Eins der wohl meist zitierten Sprichwörter unserer Gesellschaft über die Philosophie des Erlangens von Glück formulierte er bereits zu Zeiten der Östlichen Zhou-Dynastie. Und dass Konfuzius ein weiser Mann war, möchte ich an dieser Stelle auch nicht in Frage stellen. Doch haben wir uns jemals wirklich den einen Moment genommen, uns mit der These über das Streben nach dem scheinbar Vollkommenen auseinanderzusetzen?
Es scheint so simpel: Der Weg ist das Ziel. Warum auch nicht? Scheitern fällt mit diesen tröstenden Worten definitiv leichter und verzweifelt Bemühte finden in ihnen die nötige Beruhigung für ihr Nichterlangen. Es klingt wie ein Schulterklopfen, ermutigt und baut auf.

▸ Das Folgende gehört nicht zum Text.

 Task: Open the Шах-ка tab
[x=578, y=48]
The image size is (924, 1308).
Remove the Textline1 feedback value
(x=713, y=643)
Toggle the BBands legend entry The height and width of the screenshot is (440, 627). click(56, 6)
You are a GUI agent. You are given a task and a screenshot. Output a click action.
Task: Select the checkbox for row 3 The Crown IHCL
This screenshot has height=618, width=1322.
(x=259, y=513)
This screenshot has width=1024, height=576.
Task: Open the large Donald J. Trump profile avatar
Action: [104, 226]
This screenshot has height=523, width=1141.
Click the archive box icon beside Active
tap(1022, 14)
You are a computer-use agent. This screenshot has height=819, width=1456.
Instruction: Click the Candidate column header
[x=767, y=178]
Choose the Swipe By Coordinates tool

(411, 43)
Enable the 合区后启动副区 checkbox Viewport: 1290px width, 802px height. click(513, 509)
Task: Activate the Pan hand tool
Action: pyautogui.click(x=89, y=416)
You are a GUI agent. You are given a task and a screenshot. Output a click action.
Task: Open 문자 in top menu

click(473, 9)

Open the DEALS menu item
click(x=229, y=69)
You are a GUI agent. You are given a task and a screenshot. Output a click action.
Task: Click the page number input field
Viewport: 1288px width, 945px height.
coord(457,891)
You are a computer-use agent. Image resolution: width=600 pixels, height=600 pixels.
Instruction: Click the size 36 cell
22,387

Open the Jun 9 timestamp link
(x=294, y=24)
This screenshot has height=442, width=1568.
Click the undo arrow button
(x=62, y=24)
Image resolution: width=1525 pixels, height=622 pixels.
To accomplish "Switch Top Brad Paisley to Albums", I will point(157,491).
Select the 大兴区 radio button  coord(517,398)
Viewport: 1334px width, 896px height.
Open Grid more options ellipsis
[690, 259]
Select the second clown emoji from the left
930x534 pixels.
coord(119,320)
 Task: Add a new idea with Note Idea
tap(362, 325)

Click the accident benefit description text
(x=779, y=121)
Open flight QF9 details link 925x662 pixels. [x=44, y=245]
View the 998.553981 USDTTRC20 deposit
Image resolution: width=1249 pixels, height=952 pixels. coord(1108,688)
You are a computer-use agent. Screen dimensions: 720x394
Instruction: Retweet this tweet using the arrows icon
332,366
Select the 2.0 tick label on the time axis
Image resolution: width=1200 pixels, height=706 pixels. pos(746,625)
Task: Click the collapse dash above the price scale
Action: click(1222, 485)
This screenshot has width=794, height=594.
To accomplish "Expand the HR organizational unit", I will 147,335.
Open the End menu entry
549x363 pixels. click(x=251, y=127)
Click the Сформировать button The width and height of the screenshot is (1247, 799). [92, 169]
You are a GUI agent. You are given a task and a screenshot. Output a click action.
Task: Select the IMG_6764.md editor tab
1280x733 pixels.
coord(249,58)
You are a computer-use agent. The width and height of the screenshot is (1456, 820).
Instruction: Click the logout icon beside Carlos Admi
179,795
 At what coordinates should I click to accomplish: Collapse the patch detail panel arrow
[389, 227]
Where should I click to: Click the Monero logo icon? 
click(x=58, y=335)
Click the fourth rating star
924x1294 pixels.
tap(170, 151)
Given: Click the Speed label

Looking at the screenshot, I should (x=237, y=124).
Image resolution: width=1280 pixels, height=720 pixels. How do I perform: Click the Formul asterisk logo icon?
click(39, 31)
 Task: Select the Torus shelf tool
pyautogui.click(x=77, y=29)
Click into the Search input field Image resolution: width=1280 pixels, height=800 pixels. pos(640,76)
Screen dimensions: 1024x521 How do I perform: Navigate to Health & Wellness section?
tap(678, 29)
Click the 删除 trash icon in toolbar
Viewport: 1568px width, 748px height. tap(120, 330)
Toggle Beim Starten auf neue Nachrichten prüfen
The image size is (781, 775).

Doch bei dem Versuch, den Kern dieser Aussage zu ergründen, stellte ich Gegenteiliges fest: Es schürt die blanke Angst! Angst vor dem Ende, Angst vor dem Danach und vor allem Angst vor dem allgemeingültigen Glück.
Denn was passiert wirklich, wenn wir das erreicht haben, was wir uns jahrelang erträumt, gewünscht und mit jeder Faser unseres Herzens herbeigesehnt haben? Wir empfinden es – ohne Frage. Unseren Körper durchfluten Endorphine in höchster Geschwindigkeit; es kribbelt im Bauch, das Herz schlägt schneller und die Atmung wird so flach, dass sie nahezu nichtig scheint. Doch dann? Was folgt dem Hormonrausch? 
Leere. Eine monotone, kalte und ausgelaugte Kraftlosigkeit breitet sich wie schmerzende Kontraktionen innerhalb unserer Blutgefäße aus. Wie Millionen kleinster Blutgerinnsel bahnt sich die Tatsache, das Glück nun aufgebraucht zu haben, den Weg zu unserem Herzen – bis es stillt steht. Keine Leidenschaft, keine Furcht. Keine Verzweiflung, keine zermarternde Aussichtlosigkeit. Das Gefühl der Sehnsucht stirbt. Die bedingungslose Hingabe wird schwächer und die ausnahmslose Allesinkaufnahme verblasst.
Denn haben wir das Ziel erreicht, scheint es nutzlos. Es ist existent, es ist erobert – das, was wir so lange Zeit den Inhalt unseres Lebens nannten, ist nun nichts weiter als ein faktischer Teil dessen und lässt uns nur in einem Bruchteil der Weile, die wir aufbrachten, es zu erlangen, all das Glück spüren, welches sich zuvor über eine gefühlte Dauer der Endlosigkeit erstreckte. Es war die Intensität des Empfindens, die uns reizte. Und es ist die selbige, die uns vor die bedeutsame Frage nach einer möglichen Fortsetzung stellt.
Wir haben keine Wahl. Was bleibt, ist das Anvisieren eines neuen Ziels. Das alte wird von dem einst für es errichteten Altar genommen und eine neue Heiligenfigur ziert nun unseren Opfergabentisch.
Blicken wir zurück, wird sich die Erinnerung an das vermeintlich große Glück immer mehr entfärben. Alles Wehren und Stirnbieten wird nichts nützen. Es ist erschöpft. So wie wir – auf der unermüdlichen Jagd nach dem ganz Großen.